[start ROWS]

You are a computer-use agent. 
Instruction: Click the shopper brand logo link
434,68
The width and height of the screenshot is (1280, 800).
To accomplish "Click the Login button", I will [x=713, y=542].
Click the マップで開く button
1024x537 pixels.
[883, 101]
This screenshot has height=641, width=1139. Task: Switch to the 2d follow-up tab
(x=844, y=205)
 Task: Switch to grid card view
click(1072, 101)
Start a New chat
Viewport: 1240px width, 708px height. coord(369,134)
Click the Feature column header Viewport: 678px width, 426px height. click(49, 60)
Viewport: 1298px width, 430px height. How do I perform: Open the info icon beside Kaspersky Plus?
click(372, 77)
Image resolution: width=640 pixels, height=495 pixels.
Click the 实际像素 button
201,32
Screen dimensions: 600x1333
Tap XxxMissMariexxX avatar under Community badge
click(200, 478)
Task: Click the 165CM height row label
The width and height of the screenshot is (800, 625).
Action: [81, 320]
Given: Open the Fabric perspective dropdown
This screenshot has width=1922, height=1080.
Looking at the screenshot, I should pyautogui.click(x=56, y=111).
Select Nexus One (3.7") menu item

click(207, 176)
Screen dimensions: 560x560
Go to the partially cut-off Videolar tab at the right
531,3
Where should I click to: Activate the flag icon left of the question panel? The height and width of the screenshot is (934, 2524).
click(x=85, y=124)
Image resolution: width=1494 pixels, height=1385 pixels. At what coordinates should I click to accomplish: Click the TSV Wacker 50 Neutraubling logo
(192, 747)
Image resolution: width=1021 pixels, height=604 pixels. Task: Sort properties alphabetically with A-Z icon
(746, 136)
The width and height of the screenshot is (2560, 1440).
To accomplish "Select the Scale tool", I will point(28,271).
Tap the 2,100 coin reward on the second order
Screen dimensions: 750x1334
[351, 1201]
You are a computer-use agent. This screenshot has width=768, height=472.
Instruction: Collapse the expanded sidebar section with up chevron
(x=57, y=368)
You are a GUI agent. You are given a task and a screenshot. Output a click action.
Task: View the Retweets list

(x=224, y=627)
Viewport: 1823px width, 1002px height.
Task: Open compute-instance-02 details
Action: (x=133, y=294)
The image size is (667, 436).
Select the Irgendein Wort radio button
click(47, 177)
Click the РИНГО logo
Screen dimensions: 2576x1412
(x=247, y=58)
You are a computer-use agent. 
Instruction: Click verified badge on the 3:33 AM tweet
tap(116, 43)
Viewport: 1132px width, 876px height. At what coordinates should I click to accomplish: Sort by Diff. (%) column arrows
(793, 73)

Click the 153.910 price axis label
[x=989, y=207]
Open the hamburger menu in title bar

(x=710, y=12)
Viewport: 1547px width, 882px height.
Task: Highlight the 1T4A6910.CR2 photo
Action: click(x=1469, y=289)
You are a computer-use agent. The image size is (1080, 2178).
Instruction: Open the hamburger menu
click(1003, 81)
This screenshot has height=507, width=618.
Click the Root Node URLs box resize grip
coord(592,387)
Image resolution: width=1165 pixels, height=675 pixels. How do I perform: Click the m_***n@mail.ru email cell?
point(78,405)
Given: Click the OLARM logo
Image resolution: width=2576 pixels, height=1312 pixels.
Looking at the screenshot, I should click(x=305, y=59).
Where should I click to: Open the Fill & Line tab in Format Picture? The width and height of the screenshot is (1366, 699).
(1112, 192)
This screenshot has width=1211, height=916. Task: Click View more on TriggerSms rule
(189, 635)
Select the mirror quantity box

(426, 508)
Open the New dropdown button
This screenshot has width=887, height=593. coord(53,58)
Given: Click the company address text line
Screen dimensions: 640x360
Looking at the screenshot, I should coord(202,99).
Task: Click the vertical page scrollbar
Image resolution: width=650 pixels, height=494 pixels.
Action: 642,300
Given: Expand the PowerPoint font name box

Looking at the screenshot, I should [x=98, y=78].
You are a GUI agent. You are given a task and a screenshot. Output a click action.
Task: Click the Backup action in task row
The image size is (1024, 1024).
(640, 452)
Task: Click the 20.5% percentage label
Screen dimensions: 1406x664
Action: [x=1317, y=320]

[end ROWS]

=== GOAL OF THE EXERCISE ===
Lay out every line from the beginning of the entries down to the line containing "click(207, 176)" as a Markdown table with the columns Row and Line, numbering each row and omitting blank lines.

=== EXERCISE RESPONSE ===
| Row | Line |
|---|---|
| 1 | You are a computer-use agent.  |
| 2 | Instruction: Click the shopper brand logo link |
| 3 | 434,68 |
| 4 | The width and height of the screenshot is (1280, 800). |
| 5 | To accomplish "Click the Login button", I will [x=713, y=542]. |
| 6 | Click the マップで開く button |
| 7 | 1024x537 pixels. |
| 8 | [883, 101] |
| 9 | This screenshot has height=641, width=1139. Task: Switch to the 2d follow-up tab |
| 10 | (x=844, y=205) |
| 11 |  Task: Switch to grid card view |
| 12 | click(1072, 101) |
| 13 | Start a New chat |
| 14 | Viewport: 1240px width, 708px height. coord(369,134) |
| 15 | Click the Feature column header Viewport: 678px width, 426px height. click(49, 60) |
| 16 | Viewport: 1298px width, 430px height. How do I perform: Open the info icon beside Kaspersky Plus? |
| 17 | click(372, 77) |
| 18 | Image resolution: width=640 pixels, height=495 pixels. |
| 19 | Click the 实际像素 button |
| 20 | 201,32 |
| 21 | Screen dimensions: 600x1333 |
| 22 | Tap XxxMissMariexxX avatar under Community badge |
| 23 | click(200, 478) |
| 24 | Task: Click the 165CM height row label |
| 25 | The width and height of the screenshot is (800, 625). |
| 26 | Action: [81, 320] |
| 27 | Given: Open the Fabric perspective dropdown |
| 28 | This screenshot has width=1922, height=1080. |
| 29 | Looking at the screenshot, I should pyautogui.click(x=56, y=111). |
| 30 | Select Nexus One (3.7") menu item |
| 31 | click(207, 176) |